As described above, according to the present invention, the disc spring is
In the deflection amount-load curve, a flat region where the load is substantially constant is provided, and the bending amount is provided within the flat region, so that it is affected by dimensional errors of the disc springs and variations in the mounting position. Without this, stable centering drag can be obtained.

[Brief description of the drawings]

FIG. 1 is a sectional view showing a clutch release bearing device according to an embodiment.

FIG. 2 is a sectional view of the disc spring (a line BB in FIG. 3).

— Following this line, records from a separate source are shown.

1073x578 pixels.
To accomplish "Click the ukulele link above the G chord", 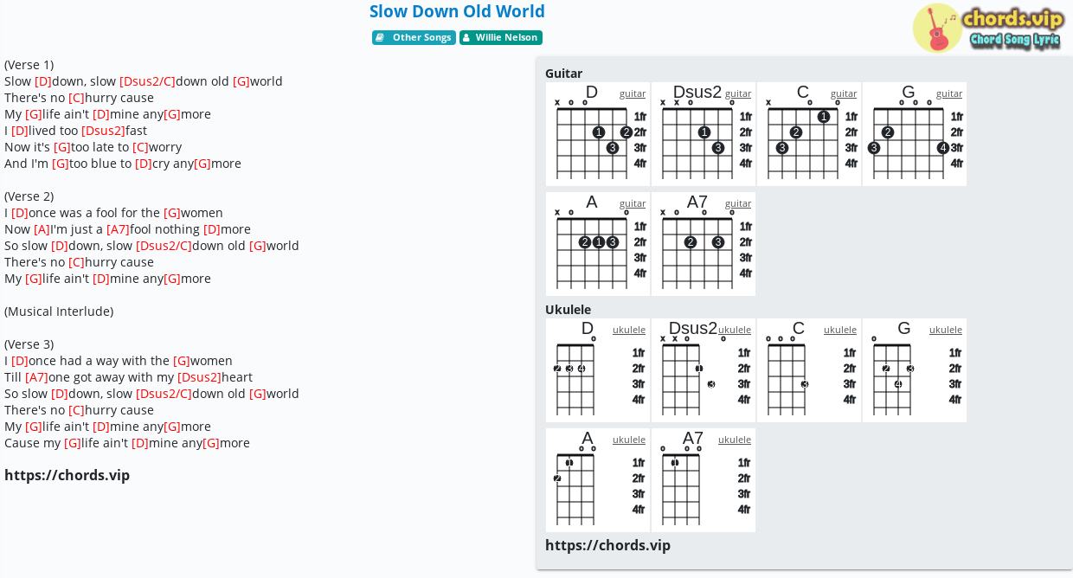I will point(946,330).
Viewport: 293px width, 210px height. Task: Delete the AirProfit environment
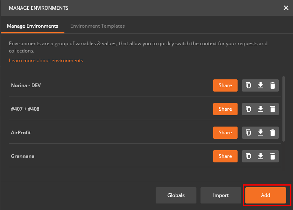[273, 133]
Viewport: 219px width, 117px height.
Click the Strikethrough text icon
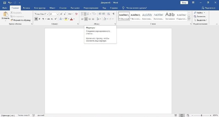click(48, 19)
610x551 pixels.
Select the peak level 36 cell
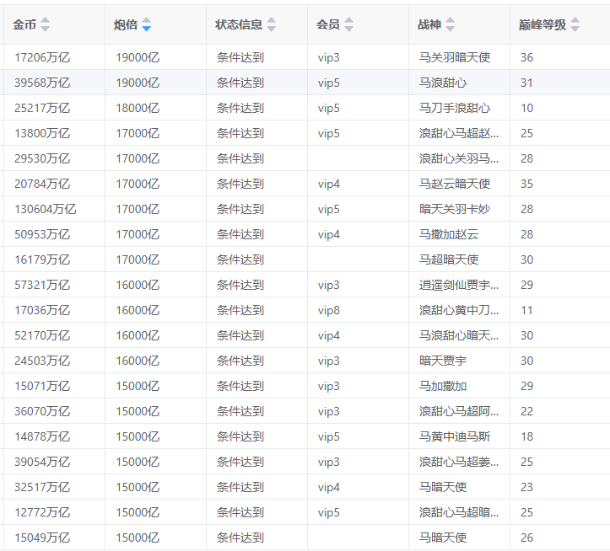(526, 57)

FIG. 3 is a front view of the disc spring.

FIG. 4 is a diagram showing a deflection-spring load curve.

FIG. 5 is a diagram illustrating a peripheral portion of a clutch device of an automobile.

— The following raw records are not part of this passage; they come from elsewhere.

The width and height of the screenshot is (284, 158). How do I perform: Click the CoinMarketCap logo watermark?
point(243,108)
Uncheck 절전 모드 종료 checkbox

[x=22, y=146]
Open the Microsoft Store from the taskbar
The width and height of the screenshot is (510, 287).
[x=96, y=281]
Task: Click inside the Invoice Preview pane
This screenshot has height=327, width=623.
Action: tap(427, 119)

FIG. 6 is a diagram illustrating a deflection-spring load curve of a conventional product.

[Explanation of symbols]

 DESCRIPTION OF SYMBOLS 1 Sleeve 2 Side plate 3 Ball bearing 3a Inner ring 3b Outer ring 3b1 Flange part 4 Disc spring 4a Annular base 4b1 Main slit 4b2 Auxiliary slit 4c Inner diameter part 4d Tongue

 ────────────────────────────────────────────────── ─── Continuation of front page (72) Inventor Katsuaki Sasaki 1578 Higashikaizuka, Iwata City, Shizuoka Pref.

Claims (5)

[Claims] 1. A ball bearing having a contact portion that contacts a rotating member of a clutch device, a sleeve inserted inside the ball bearing, and extending in an outer radial direction from an outer periphery of the sleeve. A side plate that slidably abuts in the direction and a release fork abuts on the other surface, and a disc spring that elastically presses and holds the ball bearing against one surface of the side plate, wherein the disc spring has a deflection-load curve. , A self-aligning clutch release bearing device having a flat region in which a load is substantially constant, and being disposed with a deflection amount in the flat region. 2. A disc spring having a tapered annular base and an inner diameter having an arc-shaped cross section provided with a plurality of slits formed on an inner diameter side thereof, and having a smooth shape from the inner diameter to the annular base. The self-aligning clutch release bearing device according to claim 1, which is continuous. 3. The self-centering clutch release bearing device according to claim 2, wherein the slit is formed up to a boundary portion between the inner diameter portion and the annular base portion. 4. The self-aligning clutch release bearing device according to claim 2, wherein the rigidity of the annular base portion is higher than that of the inner diameter portion. 5. The ball bearing has an inner ring having a contact portion that contacts a rotating member of the clutch device, and an outer ring having an inward flange portion provided at an end, and the outer ring of the ball bearing is provided on one surface of the side plate. The self-centering clutch release bearing device according to any one of claims 1 to 4, wherein the flange portion of the self-aligning clutch release bearing is abutted, and the flange portion of the outer ring is elastically pressed against one surface of the side plate by a disc spring.